GIS 2015
Should we Look at The Ski Industry?
Despite many being impacted by the harsh winter weather and resulting flight delays, the golf industry who's who met in San Antonio last week. In addition to the typical networking activities, golf outing and other affairs, much information about the state of the golf industry and a variety of solutions were presented in some of the education sessions.
Among the most interesting sessions was one including a presentation by Michael Berry, President of the National Ski Areas Association (NSAA). The ski industry has strived to "make it easier, not harder" which to some degree contrasts with golf, where toughening up courses during most renovations seems to be the norm.

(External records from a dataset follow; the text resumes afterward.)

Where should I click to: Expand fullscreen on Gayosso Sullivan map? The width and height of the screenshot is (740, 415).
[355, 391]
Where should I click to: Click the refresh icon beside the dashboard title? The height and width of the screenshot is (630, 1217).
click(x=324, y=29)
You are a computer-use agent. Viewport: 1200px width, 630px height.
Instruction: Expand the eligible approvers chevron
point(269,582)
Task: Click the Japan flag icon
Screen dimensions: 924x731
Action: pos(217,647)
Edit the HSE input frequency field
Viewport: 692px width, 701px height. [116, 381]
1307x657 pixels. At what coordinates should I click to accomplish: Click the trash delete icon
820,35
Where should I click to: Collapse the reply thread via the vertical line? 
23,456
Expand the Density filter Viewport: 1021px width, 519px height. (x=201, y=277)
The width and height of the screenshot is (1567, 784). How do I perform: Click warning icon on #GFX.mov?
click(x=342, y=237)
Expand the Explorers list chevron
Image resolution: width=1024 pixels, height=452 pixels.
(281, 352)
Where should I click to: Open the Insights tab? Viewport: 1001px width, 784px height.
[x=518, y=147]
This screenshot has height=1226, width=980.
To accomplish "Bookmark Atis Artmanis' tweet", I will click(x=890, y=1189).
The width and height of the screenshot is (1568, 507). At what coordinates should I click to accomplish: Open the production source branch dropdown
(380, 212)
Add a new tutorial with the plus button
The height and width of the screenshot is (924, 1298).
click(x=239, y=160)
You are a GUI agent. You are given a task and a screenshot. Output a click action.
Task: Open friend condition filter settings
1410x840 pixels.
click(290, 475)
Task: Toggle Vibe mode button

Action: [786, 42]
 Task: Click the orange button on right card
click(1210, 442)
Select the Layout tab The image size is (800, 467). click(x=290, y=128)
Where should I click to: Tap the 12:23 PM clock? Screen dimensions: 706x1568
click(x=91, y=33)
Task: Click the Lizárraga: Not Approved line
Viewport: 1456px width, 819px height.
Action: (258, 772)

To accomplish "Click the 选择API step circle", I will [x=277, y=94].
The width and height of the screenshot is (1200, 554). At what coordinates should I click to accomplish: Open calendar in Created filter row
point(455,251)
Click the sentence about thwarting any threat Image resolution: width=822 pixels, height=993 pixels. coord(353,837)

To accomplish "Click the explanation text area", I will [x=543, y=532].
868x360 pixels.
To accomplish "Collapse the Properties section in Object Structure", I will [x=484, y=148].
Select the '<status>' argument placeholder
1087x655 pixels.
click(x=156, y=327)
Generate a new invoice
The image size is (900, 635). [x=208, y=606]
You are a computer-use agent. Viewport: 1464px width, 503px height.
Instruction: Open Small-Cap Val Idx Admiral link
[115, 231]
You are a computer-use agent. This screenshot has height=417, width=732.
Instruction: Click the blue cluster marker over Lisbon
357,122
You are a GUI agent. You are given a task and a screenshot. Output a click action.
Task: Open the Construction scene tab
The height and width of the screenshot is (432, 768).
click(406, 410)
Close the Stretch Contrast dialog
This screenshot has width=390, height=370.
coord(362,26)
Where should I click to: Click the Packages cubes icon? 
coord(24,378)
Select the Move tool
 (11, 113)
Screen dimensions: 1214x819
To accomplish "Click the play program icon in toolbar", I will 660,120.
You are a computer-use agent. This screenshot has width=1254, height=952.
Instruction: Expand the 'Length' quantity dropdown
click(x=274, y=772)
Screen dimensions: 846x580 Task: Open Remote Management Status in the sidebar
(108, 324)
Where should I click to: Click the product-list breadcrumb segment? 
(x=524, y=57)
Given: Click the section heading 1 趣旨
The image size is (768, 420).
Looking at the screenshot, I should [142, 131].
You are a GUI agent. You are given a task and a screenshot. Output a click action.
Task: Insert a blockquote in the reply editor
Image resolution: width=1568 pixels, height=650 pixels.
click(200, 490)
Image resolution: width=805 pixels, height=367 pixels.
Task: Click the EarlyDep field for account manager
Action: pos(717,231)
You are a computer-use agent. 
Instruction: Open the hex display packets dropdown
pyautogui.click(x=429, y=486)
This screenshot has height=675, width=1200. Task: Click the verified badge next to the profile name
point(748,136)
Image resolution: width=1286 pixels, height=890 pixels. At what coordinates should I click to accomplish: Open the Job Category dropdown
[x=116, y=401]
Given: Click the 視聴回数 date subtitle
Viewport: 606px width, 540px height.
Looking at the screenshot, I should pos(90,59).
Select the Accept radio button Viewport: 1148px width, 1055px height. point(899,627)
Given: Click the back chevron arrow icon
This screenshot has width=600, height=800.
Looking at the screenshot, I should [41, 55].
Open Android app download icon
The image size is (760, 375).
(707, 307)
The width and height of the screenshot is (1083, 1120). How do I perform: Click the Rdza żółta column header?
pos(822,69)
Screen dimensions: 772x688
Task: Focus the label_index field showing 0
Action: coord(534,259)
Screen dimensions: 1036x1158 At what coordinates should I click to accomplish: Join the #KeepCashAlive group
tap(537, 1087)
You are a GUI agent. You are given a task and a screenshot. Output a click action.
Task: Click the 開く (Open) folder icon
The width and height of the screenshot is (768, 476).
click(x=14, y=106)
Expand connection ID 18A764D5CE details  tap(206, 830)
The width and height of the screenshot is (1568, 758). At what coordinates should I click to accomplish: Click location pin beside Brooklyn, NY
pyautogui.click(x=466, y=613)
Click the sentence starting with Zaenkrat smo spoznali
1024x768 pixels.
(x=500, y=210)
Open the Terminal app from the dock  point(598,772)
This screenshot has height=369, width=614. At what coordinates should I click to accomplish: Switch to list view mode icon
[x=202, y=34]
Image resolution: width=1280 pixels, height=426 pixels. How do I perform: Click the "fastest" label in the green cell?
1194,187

Accordingly, skiing has seen revenue growth from $4.5 billion to $7.5 billion, since 2001 correlating to revenue growth per skier visit from $59.63 to $90.46 over the same period. Certainly, this is more impressive than the golf industry's flat/declining numbers over the same period.
Why is skiing outperforming golf?
First of all, skiing presents a great family dynamic, which means that the whole family (3, 4 or 5 skiers) participate instead of 1 or 2 golfers. Skiing, despite the golf industry's efforts has done a great job of implementing "Learn To" and "Bring a Friend" programs that have languished in the golf space. Golf is too difficult, too slow and takes too much time. Additionally, to new golfers, the game is intimidating, and at many clubs there is little to no effort to counter that perception, in fact sometimes just the opposite.
The ski industry, despite its short season in most US locations is inherently a much more efficient use of real estate assets. Even the smallest ski areas of a couple hundred acres (similar to a golf course) can accommodate several thousand skier visits in a day compared to the typical 150-200 acre golf course which can rarely handle 300 players. Skiing has standardized its ability levels while from one golf course to the next, most players don't know which tee markers might be best for them.
There is much we can learn from the ski industry. They're growing and we're not.
PRIVATE CLUBS
Two additional presentations of particular interest were made by Russ Conde of Club Benchmarking (CBI) and by Tom Bennison of ClubCorp.
CBI is a firm that develops operational benchmarks for clubs to assist in determining a club's operating efficiency compared to other clubs on a global or stratified basis, with the ability to compare based on size (gross revenues) and geographic location. CBI now has over 550 clubs subscribing and in their database and notes, among other things a clear difference between for-profit and not for profit clubs in the cost of labor.
Bennison also provided some interesting insight into how ClubCorp evaluates club acquisition opportunities and how they develop their EBITDA estimate.